BEGIN RECORDS SUPPLIED

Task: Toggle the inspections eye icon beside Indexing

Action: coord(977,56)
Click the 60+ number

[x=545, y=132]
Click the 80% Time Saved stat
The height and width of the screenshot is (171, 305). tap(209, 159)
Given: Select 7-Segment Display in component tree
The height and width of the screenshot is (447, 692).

END RECORDS SUPPLIED
BEGIN RECORDS SUPPLIED

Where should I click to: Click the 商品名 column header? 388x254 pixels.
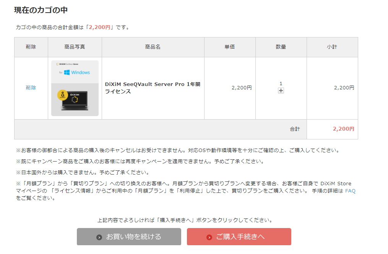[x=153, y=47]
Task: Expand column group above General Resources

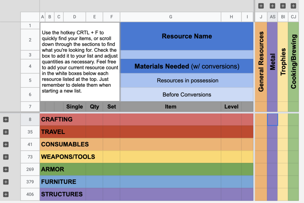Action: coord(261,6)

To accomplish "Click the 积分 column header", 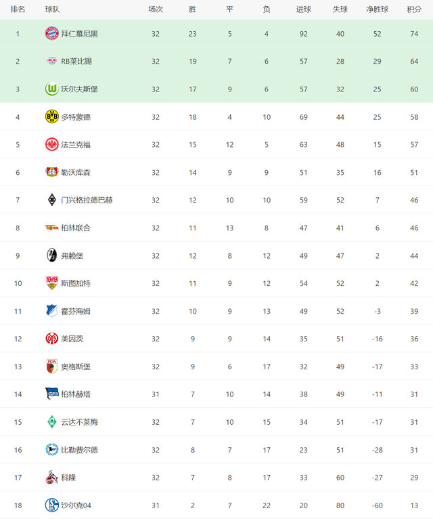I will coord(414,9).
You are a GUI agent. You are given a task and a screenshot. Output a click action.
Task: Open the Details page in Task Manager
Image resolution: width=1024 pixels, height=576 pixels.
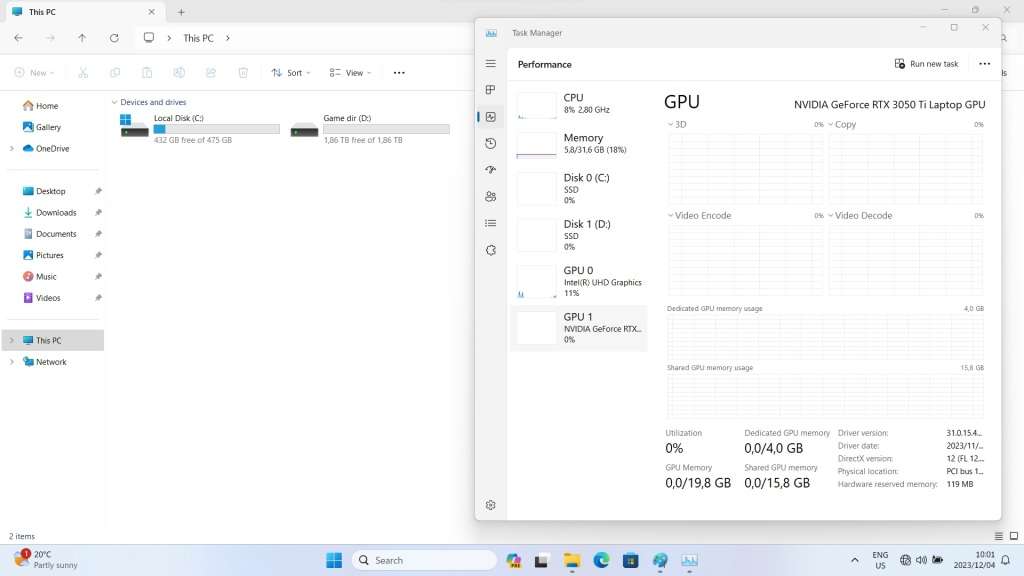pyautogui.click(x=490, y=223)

END RECORDS SUPPLIED

# EXERCISE DESCRIPTION:
Transcribe the lines above between the line holding "Task: Toggle the" and the line holding "The height and width of the screenshot is (447, 692).", inclusive, exactly as they stand and with nothing added.

# RESPONSE AREA:
Task: Toggle the inspections eye icon beside Indexing

Action: coord(977,56)
Click the 60+ number

[x=545, y=132]
Click the 80% Time Saved stat
The height and width of the screenshot is (171, 305). tap(209, 159)
Given: Select 7-Segment Display in component tree
The height and width of the screenshot is (447, 692).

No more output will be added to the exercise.